Текст для чтения
· · · · · · ·
Эмиграция в Америку, несмотря на активную творческую деятельность, далась Бурлюку нелегко. Он тосковал по родине и потому часто «повторялся»: писал старые мотивы, как будто грея ими душу. Яркий тому пример — «Пейзаж с озером», написанный в 1930‑х — 1950‑х годах и преподнесённый в 2016 году в дар музею выдающимся музыкантом, уроженцем Уфы Владимиром Спиваковым. Казалось бы, привычный российский мотив, но стилистические изменения очевидны. И речь идёт не о том, что это откровенно реалистический пейзаж, даже с лёгким налётом салонности, — речь идёт об изменившемся отношении художника к трактовке формы: теперь она не только не заполняет собой первый план, делая пространство условным, напротив — она «работает» на выявление пространственной глубины. Отсюда — мелкая и дробная форма, созданная такими же мелкими и как будто несмелыми мазками. Никакой прежней массивности и скульптурной «вылепленности», а ощущение фактуры — только на уровне намёка. В результате, пейзажный мотив получает достаточно весомую долю иллюстративности, превалирующую над чисто живописными задачами, которые для «дореволюционного» и «башкирского» Бурлюка были первостепенными. В то время как в акварели из собрания Нестеровского музея, которая, кстати, впервые публикуется на выставке, свобода и пластичность мазка, граничащие с эффектом эскизности, свидетельствуют о том, что графический, в том числе акварельный, опыт, накопленный Бурлюком в предыдущий период, не прошёл для него даром. Датировать акварель сложно, но, скорее всего, она создана в 1920‑е годы. Об этом свидетельствует история её появления в музее, а точнее — в музейной библиотеке. Бурлюк бережно закрепил акварель синими нитями в книгу Игоря Поступальского «Литературный труд Давида Д. Бурлюка», присланную им в Башкирский художественный музей. До сегодняшнего дня акварель была неотъемлемой частью книги, но пришло время, и было принято решение ввести её в коллекцию Бурлюка. Название акварель не имеет, хотя имеет главное — подпись Бурлюка. Но, судя по изображённому мотиву, это может быть как Япония, так и Америка, поэтому правомерно присвоить акварели обобщающее название в духе Бурлюка — «Берег моря».
Другим выдающимся событием выставки стало экспонирование на ней ещё двух картин американского периода: это созданные в 1930‑х — 1940‑х годах «Композиция с головами» и «На берегу. Время». Обе хранятся в частных собраниях: первая — в собрании самарца Вячеслава Владимировича Тишина, вторая — в собрании москвича Михаила Евгеньевича Дубина. Бесспорно, что в каждой из этих композиций воплощён стилистический опыт Бурлюка, близкий в данном случае сюрреалистическому: крупные, яркие, пластически выразительные формы, смело «играющие» друг с другом, создают фантасмагорию, ассоциирующуюся с его же кубофутуристическими композициями раннего, в том числе «башкирского», периода. Обе близки тому «весёлому ужасу», который Александр Блок назвал «замечательной особенностью русского футуризма и русской души», и который через несколько лет был «переориентирован» Голлербахом на кубофутуристическую живопись Бурлюка. Если это так (а это именно так!), то «Композиция с головами» и «На берегу. Время» становятся ещё одним важнейшим звеном уникальной логической прямой Бурлюка протяжённостью от начала до середины ХХ века — от русского классического авангарда до современной живописи. Несмотря на постоянную увлечённость Бурлюка практически всеми «измами», эта прямая демонстрирует образцовую органику его творческого метода, в основе которого, по его же словам, — уважение традиции и смелый эксперимент.
· · · · · · ·
Задание
Кто и в каком году преподнёс музею «Пейзаж с озером», согласно тексту о Бурлюке выше?

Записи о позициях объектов
· · · · · · ·
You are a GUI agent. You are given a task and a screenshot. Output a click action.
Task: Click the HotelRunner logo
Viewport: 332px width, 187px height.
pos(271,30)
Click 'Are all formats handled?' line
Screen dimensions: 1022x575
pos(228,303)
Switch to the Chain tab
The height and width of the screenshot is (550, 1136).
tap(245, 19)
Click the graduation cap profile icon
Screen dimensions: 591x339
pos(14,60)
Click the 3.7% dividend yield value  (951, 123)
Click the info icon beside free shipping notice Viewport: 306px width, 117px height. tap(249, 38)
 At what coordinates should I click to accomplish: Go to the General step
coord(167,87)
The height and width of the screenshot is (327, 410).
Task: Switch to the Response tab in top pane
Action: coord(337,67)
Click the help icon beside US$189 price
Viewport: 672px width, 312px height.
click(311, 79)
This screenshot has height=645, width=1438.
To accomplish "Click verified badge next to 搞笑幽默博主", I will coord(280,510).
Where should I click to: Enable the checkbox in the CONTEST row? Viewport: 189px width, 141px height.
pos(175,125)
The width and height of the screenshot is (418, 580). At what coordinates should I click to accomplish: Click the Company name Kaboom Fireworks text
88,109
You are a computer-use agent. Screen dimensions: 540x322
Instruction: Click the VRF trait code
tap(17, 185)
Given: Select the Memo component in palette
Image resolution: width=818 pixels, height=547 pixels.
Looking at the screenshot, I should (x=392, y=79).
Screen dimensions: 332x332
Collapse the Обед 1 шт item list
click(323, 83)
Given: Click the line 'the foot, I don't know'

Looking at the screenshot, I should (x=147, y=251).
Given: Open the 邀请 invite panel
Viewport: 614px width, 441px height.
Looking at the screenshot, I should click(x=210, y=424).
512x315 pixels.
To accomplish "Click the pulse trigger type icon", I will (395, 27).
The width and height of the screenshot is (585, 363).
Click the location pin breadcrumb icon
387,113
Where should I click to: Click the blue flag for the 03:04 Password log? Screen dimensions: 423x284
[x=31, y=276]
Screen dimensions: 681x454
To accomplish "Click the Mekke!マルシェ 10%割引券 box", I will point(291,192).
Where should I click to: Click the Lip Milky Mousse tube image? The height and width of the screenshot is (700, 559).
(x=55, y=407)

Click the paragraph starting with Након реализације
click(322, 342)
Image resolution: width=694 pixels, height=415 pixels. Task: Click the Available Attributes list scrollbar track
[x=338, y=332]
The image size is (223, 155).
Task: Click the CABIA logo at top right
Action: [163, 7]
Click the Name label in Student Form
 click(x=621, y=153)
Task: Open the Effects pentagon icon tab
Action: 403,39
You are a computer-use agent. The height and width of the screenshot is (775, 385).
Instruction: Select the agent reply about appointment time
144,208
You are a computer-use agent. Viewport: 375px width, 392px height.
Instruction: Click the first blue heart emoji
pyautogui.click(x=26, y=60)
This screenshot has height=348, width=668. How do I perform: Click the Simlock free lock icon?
· · · · · · ·
Разбор решения
Владимир Спиваков, в 2016 году.